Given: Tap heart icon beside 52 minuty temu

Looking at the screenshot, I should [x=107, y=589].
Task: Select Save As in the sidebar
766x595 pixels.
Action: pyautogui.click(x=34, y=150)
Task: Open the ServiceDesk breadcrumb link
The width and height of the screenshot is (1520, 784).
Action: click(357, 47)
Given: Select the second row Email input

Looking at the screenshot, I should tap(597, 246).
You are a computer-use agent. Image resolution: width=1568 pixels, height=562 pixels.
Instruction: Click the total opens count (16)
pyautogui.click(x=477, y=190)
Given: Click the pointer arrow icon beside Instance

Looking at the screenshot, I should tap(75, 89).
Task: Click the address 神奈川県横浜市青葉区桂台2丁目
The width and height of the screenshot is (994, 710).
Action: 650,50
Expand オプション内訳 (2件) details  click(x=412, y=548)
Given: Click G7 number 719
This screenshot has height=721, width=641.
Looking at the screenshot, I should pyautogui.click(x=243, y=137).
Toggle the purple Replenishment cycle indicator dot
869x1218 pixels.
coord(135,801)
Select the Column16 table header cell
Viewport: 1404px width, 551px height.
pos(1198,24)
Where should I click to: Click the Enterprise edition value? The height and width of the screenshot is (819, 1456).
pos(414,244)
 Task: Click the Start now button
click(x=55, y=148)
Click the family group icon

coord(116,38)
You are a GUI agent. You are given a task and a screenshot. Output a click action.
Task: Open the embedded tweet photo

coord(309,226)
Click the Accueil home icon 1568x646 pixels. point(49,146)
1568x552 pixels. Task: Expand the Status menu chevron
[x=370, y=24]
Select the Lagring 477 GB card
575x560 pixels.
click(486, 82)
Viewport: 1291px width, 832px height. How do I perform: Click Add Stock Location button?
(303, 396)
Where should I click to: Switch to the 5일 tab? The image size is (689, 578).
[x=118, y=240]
====
### [WHAT NEEDS TO BE DONE]
Write the material out again in its entirety, exactly as shown.

### [FINAL ANSWER]
Given: Tap heart icon beside 52 minuty temu

Looking at the screenshot, I should [x=107, y=589].
Task: Select Save As in the sidebar
766x595 pixels.
Action: pyautogui.click(x=34, y=150)
Task: Open the ServiceDesk breadcrumb link
The width and height of the screenshot is (1520, 784).
Action: click(357, 47)
Given: Select the second row Email input

Looking at the screenshot, I should tap(597, 246).
You are a computer-use agent. Image resolution: width=1568 pixels, height=562 pixels.
Instruction: Click the total opens count (16)
pyautogui.click(x=477, y=190)
Given: Click the pointer arrow icon beside Instance

Looking at the screenshot, I should tap(75, 89).
Task: Click the address 神奈川県横浜市青葉区桂台2丁目
The width and height of the screenshot is (994, 710).
Action: 650,50
Expand オプション内訳 (2件) details  click(x=412, y=548)
Given: Click G7 number 719
This screenshot has height=721, width=641.
Looking at the screenshot, I should pyautogui.click(x=243, y=137).
Toggle the purple Replenishment cycle indicator dot
869x1218 pixels.
coord(135,801)
Select the Column16 table header cell
Viewport: 1404px width, 551px height.
pos(1198,24)
Where should I click to: Click the Enterprise edition value? The height and width of the screenshot is (819, 1456).
pos(414,244)
 Task: Click the Start now button
click(x=55, y=148)
Click the family group icon

coord(116,38)
You are a GUI agent. You are given a task and a screenshot. Output a click action.
Task: Open the embedded tweet photo

coord(309,226)
Click the Accueil home icon 1568x646 pixels. point(49,146)
1568x552 pixels. Task: Expand the Status menu chevron
[x=370, y=24]
Select the Lagring 477 GB card
575x560 pixels.
click(486, 82)
Viewport: 1291px width, 832px height. How do I perform: Click Add Stock Location button?
(303, 396)
Where should I click to: Switch to the 5일 tab? The image size is (689, 578).
[x=118, y=240]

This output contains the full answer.